## EXTRACT
------------------------------------------------

Tags: , , , , , , , , ,

Comments

The Last Ten Minutes vol. 5

On one hand, I really want to see the G.I. Joe movie (since I used to watch all the cartoons) and Supernova (since it’s a legendarily troubled sci-fi with F.F. Coppola involvement) and many other, even worse movies. On the other hand, time is precious and I take my movie watching seriously. So I find The Last Ten Minutes to be a happy compromise – in one guilty-pleasure hour, I kill six potentially trashy time-wasting movies, at an average savings of 89%, or over 13 hours per ten movies! What a deal.

G.I. Joe: The Rise of Cobra (2009, Stephen Sommers)

------------------------------------------------

## INFORMATION PROVIDED
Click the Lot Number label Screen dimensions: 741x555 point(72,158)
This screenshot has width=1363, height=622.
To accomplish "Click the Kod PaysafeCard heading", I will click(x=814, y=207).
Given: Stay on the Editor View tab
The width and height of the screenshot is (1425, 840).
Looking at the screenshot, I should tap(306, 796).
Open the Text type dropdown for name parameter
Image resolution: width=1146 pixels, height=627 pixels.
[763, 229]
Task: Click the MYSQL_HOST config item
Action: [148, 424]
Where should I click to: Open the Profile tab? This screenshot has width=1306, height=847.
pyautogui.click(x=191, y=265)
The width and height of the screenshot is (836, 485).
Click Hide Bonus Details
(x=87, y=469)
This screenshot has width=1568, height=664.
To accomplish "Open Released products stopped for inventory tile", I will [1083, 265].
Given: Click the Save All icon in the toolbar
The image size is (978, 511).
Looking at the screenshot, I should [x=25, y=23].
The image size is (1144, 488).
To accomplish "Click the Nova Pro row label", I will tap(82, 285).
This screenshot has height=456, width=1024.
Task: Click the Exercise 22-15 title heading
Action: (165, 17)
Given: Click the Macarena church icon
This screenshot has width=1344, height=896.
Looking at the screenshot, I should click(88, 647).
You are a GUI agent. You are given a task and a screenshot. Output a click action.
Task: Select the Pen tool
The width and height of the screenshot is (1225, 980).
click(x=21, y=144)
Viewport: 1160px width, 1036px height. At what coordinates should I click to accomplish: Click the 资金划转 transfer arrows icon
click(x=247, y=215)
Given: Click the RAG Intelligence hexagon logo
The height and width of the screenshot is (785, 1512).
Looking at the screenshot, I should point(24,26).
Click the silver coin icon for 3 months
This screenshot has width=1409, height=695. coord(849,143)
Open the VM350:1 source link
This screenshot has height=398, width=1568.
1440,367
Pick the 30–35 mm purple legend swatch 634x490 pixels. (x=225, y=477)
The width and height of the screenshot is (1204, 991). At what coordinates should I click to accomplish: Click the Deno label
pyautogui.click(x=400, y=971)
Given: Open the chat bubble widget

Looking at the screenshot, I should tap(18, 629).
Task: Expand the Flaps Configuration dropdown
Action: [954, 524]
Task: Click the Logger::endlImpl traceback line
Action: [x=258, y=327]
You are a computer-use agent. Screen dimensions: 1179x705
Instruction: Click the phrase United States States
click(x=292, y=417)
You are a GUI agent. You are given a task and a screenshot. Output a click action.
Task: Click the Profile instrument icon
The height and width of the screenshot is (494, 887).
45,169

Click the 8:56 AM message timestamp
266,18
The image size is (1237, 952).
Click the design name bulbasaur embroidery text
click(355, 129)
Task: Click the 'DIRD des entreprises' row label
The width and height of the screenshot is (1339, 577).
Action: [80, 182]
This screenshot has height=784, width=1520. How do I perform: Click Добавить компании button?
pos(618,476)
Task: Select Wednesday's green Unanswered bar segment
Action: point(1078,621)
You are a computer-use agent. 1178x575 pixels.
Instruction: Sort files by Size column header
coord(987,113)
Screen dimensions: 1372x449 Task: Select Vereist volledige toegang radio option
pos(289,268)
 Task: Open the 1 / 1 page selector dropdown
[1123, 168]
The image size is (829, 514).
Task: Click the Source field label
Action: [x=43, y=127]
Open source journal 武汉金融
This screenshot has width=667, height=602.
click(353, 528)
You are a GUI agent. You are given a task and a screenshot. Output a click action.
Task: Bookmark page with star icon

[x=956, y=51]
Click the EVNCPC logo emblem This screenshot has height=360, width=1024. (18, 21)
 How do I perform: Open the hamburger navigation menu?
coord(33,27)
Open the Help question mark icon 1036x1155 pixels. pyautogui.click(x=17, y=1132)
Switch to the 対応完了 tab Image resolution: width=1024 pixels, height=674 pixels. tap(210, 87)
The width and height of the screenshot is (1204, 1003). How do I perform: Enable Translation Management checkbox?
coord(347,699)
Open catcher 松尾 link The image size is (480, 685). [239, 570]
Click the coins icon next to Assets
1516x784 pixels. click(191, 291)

------------------------------------------------

## PROMPT
Please pick up the blog post about watching only the last ten minutes of movies where it stops, and continue it from the last heading shown.

## ANSWER SPACE
Ah, what’s happening?! General Hawk (Dennis Quaid) looks concerned. A stealth bomber was shot with green smokey special effects and Ripcord (Marlon Wayans) escaped alive. People are referring to “joes” and their “hoo-rah” when they get excited is of course “yo joe!”. Maybe they should’ve gotten rid of those parts. Cobra Commander and Destro (I never thought of him as Scottish) are off doing creepy villain stuff and saying lines like “you and what army?” The visuals look slick as shit, though. Why is Duke (Channing Tatum of Public Enemies) so young? Mild sequel set-up, Jonathan Pryce-as-president coda, and it looks like I missed all the Storm Shadow scenes. Movie looks totally bearable overall. In a few years I look forward to G.I. Joe: The Wrath of Golobulus then G.I. Joe: Beyond Thunderdrome.

Horsemen (2009, Jonas Akerlund)
Why is General Hawk (Dennis Quaid) putting Zhang Ziyi in prison, and what does it have to do with the apocalypse? Oh of course baddies are after his family and are luring him to an abandoned building… that is way more boring than the apocalypse. Quaid’s son (Lou “Thumbsucker” Pucci) is hanging Ichi The Killer/Hellraiser style over a stage saying some boringness about neglectful parenting while Quaid is chained up watching. And every Saw sequel said the same thing. Why don’t our parents worry about us? Why don’t our parents worry about us? From the director of nothing and the writer of Doom.

Supernova (2000, Walter Hill)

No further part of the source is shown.